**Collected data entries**
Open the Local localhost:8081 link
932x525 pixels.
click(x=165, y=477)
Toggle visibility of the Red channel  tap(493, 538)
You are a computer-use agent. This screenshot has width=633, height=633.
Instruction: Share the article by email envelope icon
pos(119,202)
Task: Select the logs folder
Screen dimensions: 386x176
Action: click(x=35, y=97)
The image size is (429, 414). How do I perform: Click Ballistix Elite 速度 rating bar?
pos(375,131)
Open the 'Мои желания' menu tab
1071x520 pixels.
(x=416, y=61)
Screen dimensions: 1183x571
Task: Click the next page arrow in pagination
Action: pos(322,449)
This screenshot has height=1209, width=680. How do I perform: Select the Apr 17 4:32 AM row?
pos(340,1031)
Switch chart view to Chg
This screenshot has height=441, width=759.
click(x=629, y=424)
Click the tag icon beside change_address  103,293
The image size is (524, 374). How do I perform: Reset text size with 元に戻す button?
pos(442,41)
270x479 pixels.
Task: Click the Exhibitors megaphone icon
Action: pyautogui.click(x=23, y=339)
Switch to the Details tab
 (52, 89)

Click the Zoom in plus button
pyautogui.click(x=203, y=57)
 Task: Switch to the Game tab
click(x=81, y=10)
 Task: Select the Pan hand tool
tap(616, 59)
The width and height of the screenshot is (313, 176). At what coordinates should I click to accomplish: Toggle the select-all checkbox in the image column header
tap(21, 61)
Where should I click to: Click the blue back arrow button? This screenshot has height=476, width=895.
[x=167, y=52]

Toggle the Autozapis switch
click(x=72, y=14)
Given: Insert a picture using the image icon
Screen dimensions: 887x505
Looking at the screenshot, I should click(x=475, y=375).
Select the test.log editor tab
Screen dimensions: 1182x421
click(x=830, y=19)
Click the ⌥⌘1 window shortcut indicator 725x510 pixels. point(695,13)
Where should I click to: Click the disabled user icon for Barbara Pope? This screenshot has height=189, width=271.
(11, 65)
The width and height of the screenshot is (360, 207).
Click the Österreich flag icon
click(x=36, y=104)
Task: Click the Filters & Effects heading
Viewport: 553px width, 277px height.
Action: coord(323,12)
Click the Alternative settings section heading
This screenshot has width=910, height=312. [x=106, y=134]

**What is being asked**
Beginning with the line that holds "Given: Insert a picture using the image icon", restate word for word every line down to the end of the data, and only those lines.

**Task output**
Given: Insert a picture using the image icon
Screen dimensions: 887x505
Looking at the screenshot, I should click(x=475, y=375).
Select the test.log editor tab
Screen dimensions: 1182x421
click(x=830, y=19)
Click the ⌥⌘1 window shortcut indicator 725x510 pixels. point(695,13)
Where should I click to: Click the disabled user icon for Barbara Pope? This screenshot has height=189, width=271.
(11, 65)
The width and height of the screenshot is (360, 207).
Click the Österreich flag icon
click(x=36, y=104)
Task: Click the Filters & Effects heading
Viewport: 553px width, 277px height.
Action: coord(323,12)
Click the Alternative settings section heading
This screenshot has width=910, height=312. [x=106, y=134]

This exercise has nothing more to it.